When travelling through the South in 1791, Washington entered in his
diary, "Having suffered very much by the dust yesterday--and finding that
parties of Horse, & a number of other Gentlemen were intending to attend
me part of the way to-day, I caused their enquiries respecting the time of
my setting out, to be answered that, I should endeavor to do it before
eight o'clock; but I did it a little after five, by which means I avoided
the inconveniences above mentioned."
Weld, in his "Travels in America," published that "General Washington told
me that he never was so much annoyed by the mosquitos in any part of
America as in Skenesborough, for that they used to bite through the
thickest boot." When this anecdote appeared in print, good old Dr. Dwight,
shocked at the taradiddle, and fearing its evil influence on Washington's
fame, spoiled the joke by explaining in a book that "a gentleman of
great respectability, who was present when General Washington made the
observation referred to, told me that he said, when describing those
mosquitoes to Mr. Weld, that they 'bit through his stockings above the
boots.'" Whoever invented the explanation should also have evolved a type
of boots other than those worn by Washington, for unfortunately for the
story Washington's military boots went above his "small clothes," giving
not even an inch of stocking for either mosquito or explanation.

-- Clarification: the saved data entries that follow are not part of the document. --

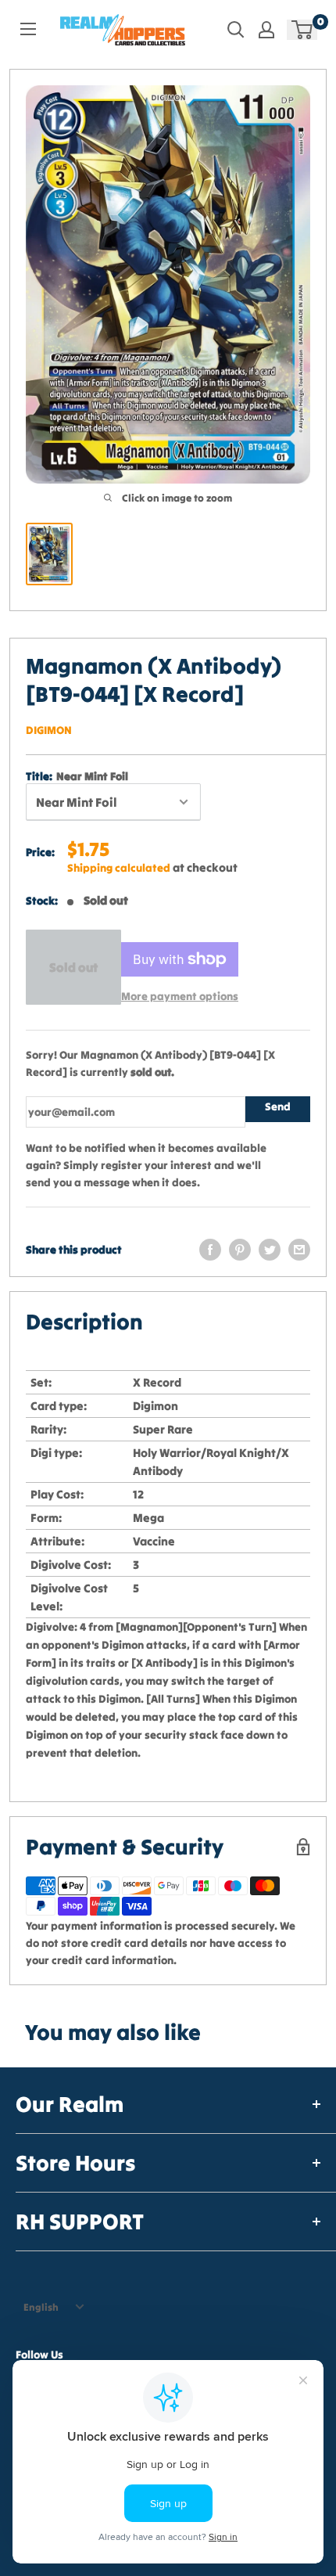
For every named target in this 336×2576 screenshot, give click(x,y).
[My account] (266, 29)
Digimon (49, 730)
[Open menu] (28, 29)
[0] (302, 30)
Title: (77, 776)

In 1786,
Washington declared that "I do not recollect that in the course of my
life, I ever forfeited my word, or broke a promise made to any one," and
at another time he wrote, "I never say any thing of a Man that I have the
smallest scruple of saying to him."
From 1749 till 1784, and from 1789 till 1797, or a period of forty years,
Washington filled offices of one kind or another, and when he died he
still held a commission. Thus, excluding his boyhood, there were but seven
years of his life in which he was not engaged in the public service. Even
after his retirement from the Presidency he served on a grand jury, and
before this he had several times acted as petit juror. In another way he
was a good citizen, for when at Mount Vernon he invariably attended the
election, rain or shine, though it was a ride of ten miles to the polling
town.
Both his enemies and his friends bore evidence to his honesty. Jefferson
said, "his integrity was most pure, his justice the most inflexible I have
ever known, no motives of interest or consanguinity or friendship or
hatred, being able to bias his decision. He was indeed in every sense of
the words, a wise, a good, and a great man." Pickering wrote that "to the
excellency of his virtues I am not disposed to set any limits. All his
views were upright, all his actions just" Hamilton asserted that "the
General is a very honest Man;" and Tilghman spoke of him as "the honestest
man that I believe ever adorned human nature."